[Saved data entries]
○ ○ ○ ○ ○ ○ ○

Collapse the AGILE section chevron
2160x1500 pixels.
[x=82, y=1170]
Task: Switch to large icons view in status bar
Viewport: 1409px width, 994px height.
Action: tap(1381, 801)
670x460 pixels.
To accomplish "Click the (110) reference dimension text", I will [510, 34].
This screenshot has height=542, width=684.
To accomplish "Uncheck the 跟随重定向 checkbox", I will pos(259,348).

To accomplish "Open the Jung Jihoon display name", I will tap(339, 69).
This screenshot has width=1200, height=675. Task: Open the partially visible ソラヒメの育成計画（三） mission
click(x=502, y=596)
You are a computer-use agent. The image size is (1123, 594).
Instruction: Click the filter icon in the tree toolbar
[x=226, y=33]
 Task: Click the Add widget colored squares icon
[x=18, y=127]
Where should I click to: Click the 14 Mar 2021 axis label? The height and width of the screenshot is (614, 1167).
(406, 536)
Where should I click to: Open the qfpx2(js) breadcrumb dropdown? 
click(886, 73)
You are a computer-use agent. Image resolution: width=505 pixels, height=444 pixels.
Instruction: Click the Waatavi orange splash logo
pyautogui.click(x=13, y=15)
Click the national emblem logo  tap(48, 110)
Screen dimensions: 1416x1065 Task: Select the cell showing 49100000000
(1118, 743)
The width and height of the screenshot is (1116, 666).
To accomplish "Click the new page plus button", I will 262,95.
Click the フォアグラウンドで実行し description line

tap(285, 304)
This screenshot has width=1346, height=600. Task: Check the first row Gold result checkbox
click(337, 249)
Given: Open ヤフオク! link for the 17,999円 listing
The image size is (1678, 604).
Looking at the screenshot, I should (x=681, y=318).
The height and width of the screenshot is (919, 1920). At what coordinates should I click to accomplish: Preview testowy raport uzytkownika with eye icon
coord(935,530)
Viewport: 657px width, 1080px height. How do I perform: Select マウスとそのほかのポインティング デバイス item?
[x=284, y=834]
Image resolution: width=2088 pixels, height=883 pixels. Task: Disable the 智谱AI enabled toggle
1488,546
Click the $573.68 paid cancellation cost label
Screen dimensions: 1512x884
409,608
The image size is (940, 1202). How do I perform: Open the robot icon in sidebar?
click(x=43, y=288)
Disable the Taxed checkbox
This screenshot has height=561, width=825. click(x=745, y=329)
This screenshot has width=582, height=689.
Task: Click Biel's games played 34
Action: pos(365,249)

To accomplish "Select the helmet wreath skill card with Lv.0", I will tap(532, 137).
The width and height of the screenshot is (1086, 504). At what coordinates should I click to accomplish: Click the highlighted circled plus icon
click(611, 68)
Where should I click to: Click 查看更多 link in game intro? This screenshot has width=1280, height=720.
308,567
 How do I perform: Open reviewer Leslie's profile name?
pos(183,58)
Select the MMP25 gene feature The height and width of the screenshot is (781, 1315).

○ ○ ○ ○ ○ ○ ○

**WHAT YOU SHOULD DO:**
For each line above that contains "agent", make a copy.

**ANSWER SPACE:**
You are a computer-use agent. The image size is (1123, 594).
You are a computer-use agent. Image resolution: width=505 pixels, height=444 pixels.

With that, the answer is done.